▶ [Page]

▼

He was a math major at Reed College and about as strange a character as I ever saw in the campground. Filthy and unkempt, with a strange tuft of hair on his nostrils, he set new standards of personal hygene for young mathematicians.  I recall one evening when the nightly tea party was over, after midnight, watching him - dressed only in shorts, but no doubt insulated with his layer of dirt - curl up on the cooling embers of a dying campfire and drift off to sleep in the cold of the night. He wasn't drunk, merely unconventional in his value judgments. I suspect he ended up as a respected member of the Academy in his afterlife beyond climbing - which he did scant little of, as far as I could tell.  He did depart the Park under pressing circumstances that I shall now describe:  At Jenny Lake a woman had complained to rangers about the disappearance of items of food from her campsite. She stayed awake one evening and later described to the rangers how "a gnome-like and filthy man, shorter than average, and with a tuft of hair protruding from his nostrils", had poked around in her foodstuffs and had chosen several cans, which he placed in a shoulder bag, then crept away. There was no question of mistaken identity. Piltdown was apprehended and expelled from the Park.

Shortly after the climbers' campground opened a contingent of climbers from New York arrived in several vehicles and noisily set up camp. These were the Vulgarians - veterans of many a climb and almost as many societal skirmishes - whose home turf was the Schawangunks, near New Paltz. I can remember having to leave the area a couple of times as this boisterous group held Campground Rallys in their cars, roaring around the dirt road and cloaking the whole surrounding forest in dense dust. I actually liked them as individuals, but as a group their actions were less than admirable. Jim McCarthy, a prestigious trial lawyer and future president of the AAC, would accompany them and would provide a calming influence. As one would suspect there were several outstanding climbers in the group, including Jim.

▲

▶ [Dataset content]
▼

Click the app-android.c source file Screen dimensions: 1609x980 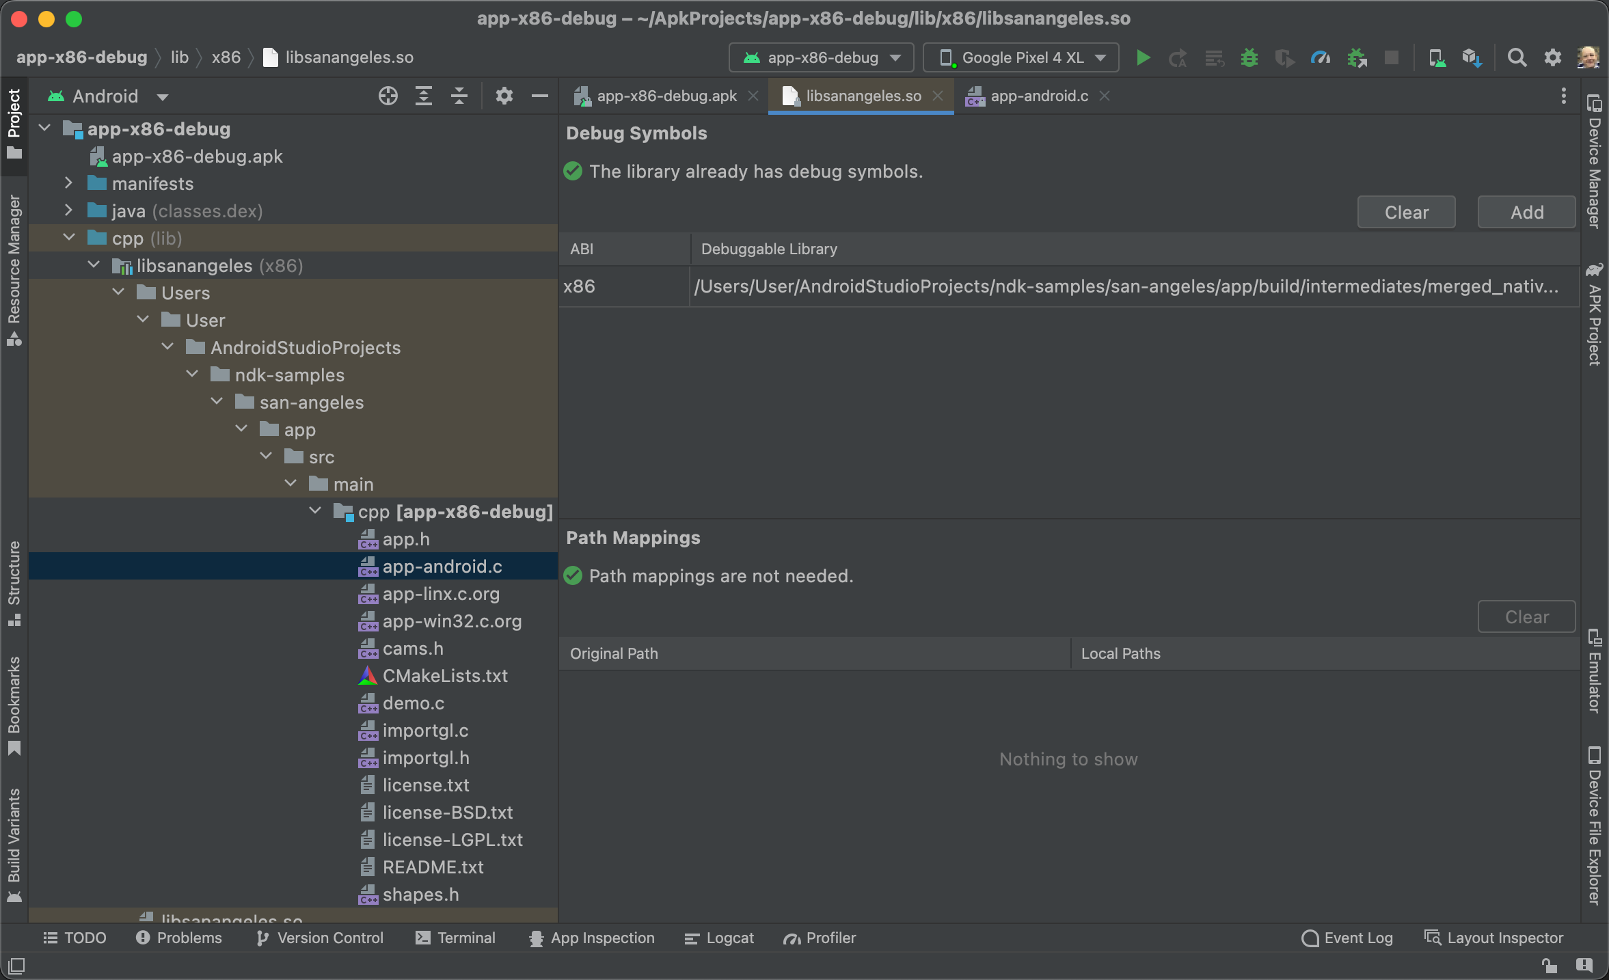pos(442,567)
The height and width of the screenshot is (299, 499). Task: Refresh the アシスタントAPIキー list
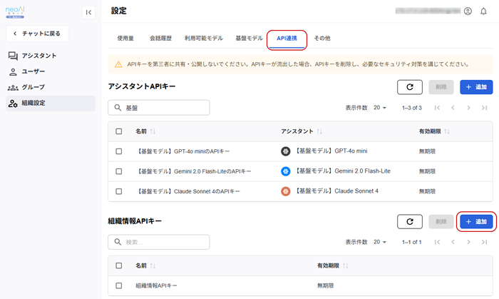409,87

▲

▶ [Exercise objective]
Reproduce the full campground recollection above verbatim, from start to finish.

▶ [Written solution]
He was a math major at Reed College and about as strange a character as I ever saw in the campground. Filthy and unkempt, with a strange tuft of hair on his nostrils, he set new standards of personal hygene for young mathematicians.  I recall one evening when the nightly tea party was over, after midnight, watching him - dressed only in shorts, but no doubt insulated with his layer of dirt - curl up on the cooling embers of a dying campfire and drift off to sleep in the cold of the night. He wasn't drunk, merely unconventional in his value judgments. I suspect he ended up as a respected member of the Academy in his afterlife beyond climbing - which he did scant little of, as far as I could tell.  He did depart the Park under pressing circumstances that I shall now describe:  At Jenny Lake a woman had complained to rangers about the disappearance of items of food from her campsite. She stayed awake one evening and later described to the rangers how "a gnome-like and filthy man, shorter than average, and with a tuft of hair protruding from his nostrils", had poked around in her foodstuffs and had chosen several cans, which he placed in a shoulder bag, then crept away. There was no question of mistaken identity. Piltdown was apprehended and expelled from the Park.

Shortly after the climbers' campground opened a contingent of climbers from New York arrived in several vehicles and noisily set up camp. These were the Vulgarians - veterans of many a climb and almost as many societal skirmishes - whose home turf was the Schawangunks, near New Paltz. I can remember having to leave the area a couple of times as this boisterous group held Campground Rallys in their cars, roaring around the dirt road and cloaking the whole surrounding forest in dense dust. I actually liked them as individuals, but as a group their actions were less than admirable. Jim McCarthy, a prestigious trial lawyer and future president of the AAC, would accompany them and would provide a calming influence. As one would suspect there were several outstanding climbers in the group, including Jim.